C’est Raveen qui a réellement commencé la soirée pour moi avec leur pop tantôt minimaliste, tantôt complexe et planante. Leur musique est aussi bien composée qu’elle était jouée, par trois excellents musiciens – un batteur, un bassiste/claviériste et un chanteur/claviériste – comme transportés par une seule et même énergie. On a eu droit à de belles nuances et une très belle recherche sonore et technique, et ce surtout de la part du bassiste. Son instrument perdait ses origines dans les effets, jouant sporadiquement le rôle d’un synthétiseur ou d’une guitare, et il ne suffisait de l’entendre jouer que quelques secondes pour comprendre qu’il savait ce qu’il faisait. L’excellence de la performance allait de pair avec une composition originale et évolutive, tirant parfois sur le progressif, et ladite paire donnait un tout original et continuellement intéressant. On nageait entre des moments plus free, des harmonisations digitales à la Bon Iver et des mélodies à la Half Moon Run tout en restant très loin de l’incohérence. L’aisance scénique des musiciens dès le début du concert ne laissait planer aucun doute sur leur professionnalisme, et de fait, aucune déception de ce côté non plus. À chaque pièce, j’en aurais pris facilement deux fois plus.

Ouri

La soirée s’est malheureusement terminée en queue de poisson, non pas pour cause de mauvaise performance, mais bien parce que l’ordinateur d’OURI était, selon ses dires, « mort ». On suppose que ce n’est pas une façon de parler du pourcentage de la batterie, parce qu’elle a amené son matériel pour faire un DJ set pour remplacer sa performance personnelle. C’est assez plate, parce que ça aurait bien bouclé la boucle Popale en mautadit comme show… Au moins, son DJ set était loin d’être ennuyant; bien construit, recherché et assez original, sans compter la qualité des transitions et des manœuvres. Pas mal tout y était, mais ça reste un DJ set, l’affaire qu’on fait faire aux artistes quand leur public est trop soûl ou quand ils ne veulent pas traîner tout leur gear.

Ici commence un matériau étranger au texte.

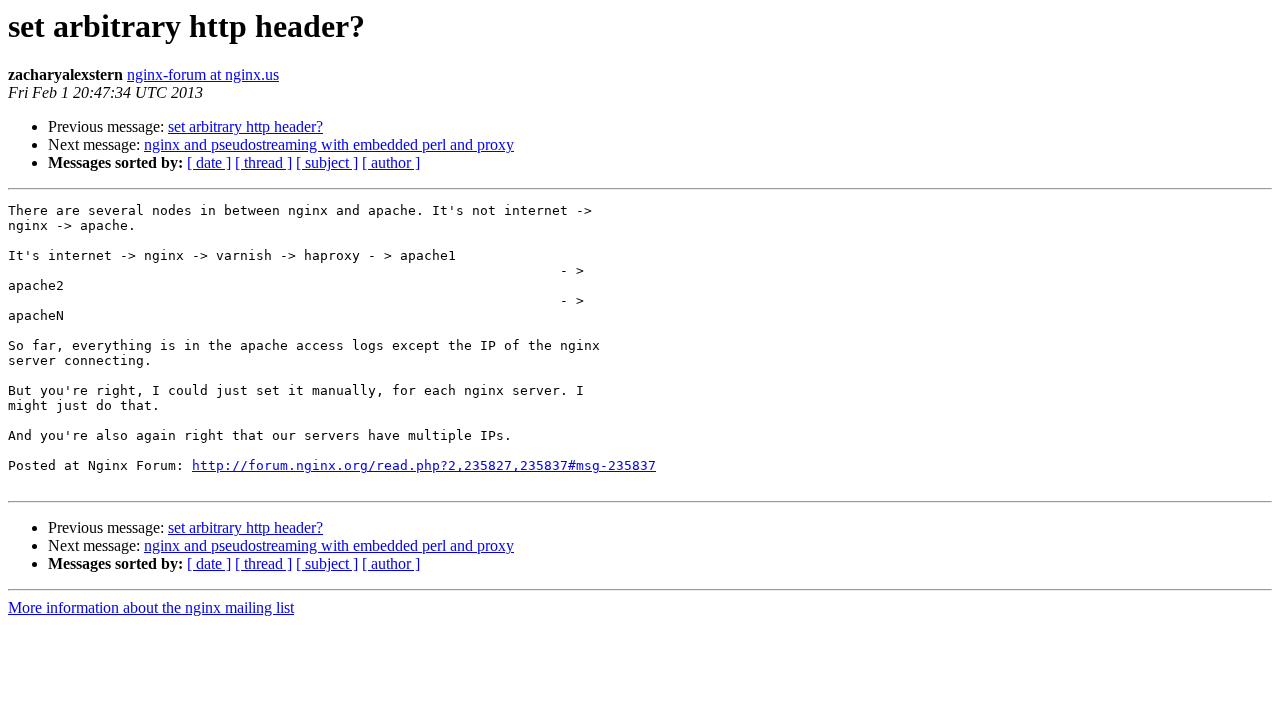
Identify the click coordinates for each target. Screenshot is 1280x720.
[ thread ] (263, 162)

Malgré que la soirée ait été décevante à plusieurs égards, elle signe la terminaison d’une autre très belle année de Pop Montréal. Ce serait un euphémisme de série B que de dire que ça donne hâte à l’an prochain. La seule chose qui pourrait faire passer le temps plus vite, c’est le nouvel album de Tool (ceci est un message dirigé directement à Maynard James Keenan dans un intérêt public).